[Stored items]
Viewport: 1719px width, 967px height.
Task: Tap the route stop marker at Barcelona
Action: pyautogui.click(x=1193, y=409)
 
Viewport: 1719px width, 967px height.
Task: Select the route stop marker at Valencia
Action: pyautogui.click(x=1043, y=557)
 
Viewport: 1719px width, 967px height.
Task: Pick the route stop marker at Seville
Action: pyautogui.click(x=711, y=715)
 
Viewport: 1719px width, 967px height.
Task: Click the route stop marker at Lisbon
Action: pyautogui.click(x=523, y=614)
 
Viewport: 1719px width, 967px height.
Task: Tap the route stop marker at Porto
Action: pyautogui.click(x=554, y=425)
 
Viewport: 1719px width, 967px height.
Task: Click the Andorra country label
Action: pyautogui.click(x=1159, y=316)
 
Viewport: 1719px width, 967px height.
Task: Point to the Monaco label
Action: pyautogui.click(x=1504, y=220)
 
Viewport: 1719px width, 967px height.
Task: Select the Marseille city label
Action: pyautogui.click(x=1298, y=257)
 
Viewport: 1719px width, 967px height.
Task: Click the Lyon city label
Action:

= Task details =
Rewrite the lines above as a numbered list, dropping the blank lines.

= Completed task =
1. Viewport: 1719px width, 967px height.
2. Task: Tap the route stop marker at Barcelona
3. Action: pyautogui.click(x=1193, y=409)
4. Viewport: 1719px width, 967px height.
5. Task: Select the route stop marker at Valencia
6. Action: pyautogui.click(x=1043, y=557)
7. Viewport: 1719px width, 967px height.
8. Task: Pick the route stop marker at Seville
9. Action: pyautogui.click(x=711, y=715)
10. Viewport: 1719px width, 967px height.
11. Task: Click the route stop marker at Lisbon
12. Action: pyautogui.click(x=523, y=614)
13. Viewport: 1719px width, 967px height.
14. Task: Tap the route stop marker at Porto
15. Action: pyautogui.click(x=554, y=425)
16. Viewport: 1719px width, 967px height.
17. Task: Click the Andorra country label
18. Action: pyautogui.click(x=1159, y=316)
19. Viewport: 1719px width, 967px height.
20. Task: Point to the Monaco label
21. Action: pyautogui.click(x=1504, y=220)
22. Viewport: 1719px width, 967px height.
23. Task: Select the Marseille city label
24. Action: pyautogui.click(x=1298, y=257)
25. Viewport: 1719px width, 967px height.
26. Task: Click the Lyon city label
27. Action:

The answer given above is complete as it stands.